Why do you never call?

                                When are you coming home?”

Published in: on May 25, 2017 at 5:17 am  Leave a Comment  

Living in the Weather of the World, Richard Bausch is such an amazing collection of stories that it takes your breath away. If I had written either “Veterans Night” or “The Knoll,” I could just hang it up.  I could just start whistling “We are the champions,” I could start dancing in the streets.  When you are reading Bausch, you are in the hands of a master.  His writing is so good, you feel like you are in a hammock rocking back and forth.


My favorite Bausch book has always been Peace,


but now this book? The short story collection blew me away.  Bausch is a master of his craft.  These are the stories of the compressed life.  Read it and flex your writing hands. Have courage, young Skywalker.

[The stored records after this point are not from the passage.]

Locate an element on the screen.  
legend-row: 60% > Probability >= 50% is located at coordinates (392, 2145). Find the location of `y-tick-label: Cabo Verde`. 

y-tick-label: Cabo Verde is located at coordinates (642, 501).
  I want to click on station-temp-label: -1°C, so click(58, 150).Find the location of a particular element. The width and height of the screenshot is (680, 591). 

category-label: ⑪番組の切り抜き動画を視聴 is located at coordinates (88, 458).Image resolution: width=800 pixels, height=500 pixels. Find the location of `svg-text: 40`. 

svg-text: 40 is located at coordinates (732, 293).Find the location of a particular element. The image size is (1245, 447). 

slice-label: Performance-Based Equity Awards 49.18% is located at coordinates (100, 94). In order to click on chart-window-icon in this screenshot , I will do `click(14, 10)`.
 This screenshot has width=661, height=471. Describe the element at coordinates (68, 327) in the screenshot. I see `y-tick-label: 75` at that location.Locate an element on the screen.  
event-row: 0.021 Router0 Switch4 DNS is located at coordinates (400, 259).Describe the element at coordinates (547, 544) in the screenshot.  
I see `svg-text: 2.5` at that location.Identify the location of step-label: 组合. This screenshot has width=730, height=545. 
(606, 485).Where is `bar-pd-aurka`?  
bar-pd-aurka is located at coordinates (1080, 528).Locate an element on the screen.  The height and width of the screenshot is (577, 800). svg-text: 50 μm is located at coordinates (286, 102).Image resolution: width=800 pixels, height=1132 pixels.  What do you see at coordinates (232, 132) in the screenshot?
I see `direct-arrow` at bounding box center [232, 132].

Published in: on May 9, 2017 at 9:43 pm  Leave a Comment  


Nutshell by Ian McEwan is a book you don’t want to miss.  The whole book is told from the point of view of a babe in the womb.  The baby hears a murder planned, and his mother is in on the plan.  His mother is ready to kill, she’s ready to get blood on her hands, ready to kill the baby’s father.  You keep reading and it takes a while before you’re inside one of the greatest stories of English literature, Hamlet.  Gertrude my darling, why do you whet your knife as your belly swells? This has got to be one of the most fun books Ian McEwan has ever written.  You are inside your mother’s womb in the wet and slime of it, listening to the murder plans. You put the book down for a minute? You can’t wait to get back.